MAZAR-I-SHARIF (Pajhwok): Residents and pharmacists in northern Balkh province claim some private hospitals and doctors are fleecing patients by encoding prescriptions.
They insist doctors must consider people’s poor economic situation and avoid writing cipher-based prescriptions of medicines.
A resident of Mazar-i-Sharif city, Farshid, told Pajhwok Afghan News: “We witness cipher-based prescriptions every time we visit physicians at private hospitals. Such prescriptions can only be read by pharmacists linked to the same hospital while pharmacists of other drugstores or hospitals cannot understand or read them. By using this trick, some opportunists force patients to pay extra money.”

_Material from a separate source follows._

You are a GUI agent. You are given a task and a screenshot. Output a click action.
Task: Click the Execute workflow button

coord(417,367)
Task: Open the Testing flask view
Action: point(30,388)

Some doctors fleece patients by using this trick, he said.
Faridon, another resident of Mazar-i-Sharif, said the ‘blind prescriptions’ were aimed at making extra profit while the people were grappling with economic problems.
“Residents of districts sell their agricultural products to take their patients to private hospitals and cipher-based prescriptions drag them back to the same hospital”.
He said if prescriptions were written in a clearly or computerized manner, it would be easy for relatives of patients to purchase medicines without any problems in nearby pharmacies.
A pharmacist in Mazar-i-Sharif, Akbar Shah, says doctors write coded prescriptions to serve their own interest and to force patients to buy medicines from the same drugstores.
He added most pharmacists could not read cipher-based prescriptions and sometimes they mistakenly gave wrong medicines to patients, which double their problems.
A medicine sold for 1,500 afs in pharmacies of private doctors is sold for 800 afs in public pharmacies, Ahmadi said.
Another pharmacist Samiullah Poya made similar remarks and said some doctors not only in Balkh but in other provinces and even in capital Kabul wrote coded prescriptions.
He urged the government to prevent doctors from this practice.
Pajhwok tried to ask some doctors in this regard, but no one was ready to be interviewed.
While medical law enforcement department head Dr. Javed Seraji assured that the government would prevent cipher-based prescriptions.
“Such doctors must refrain from writing prescriptions in cipher or they will face legal consequences”, he said.
During the past one and a half years, clinics of about 50 doctors were sealed over writing prescriptions in cipher.
The Ministry of Public Health (MoPH) has banned writing prescriptions in codes and declared the practice illegal.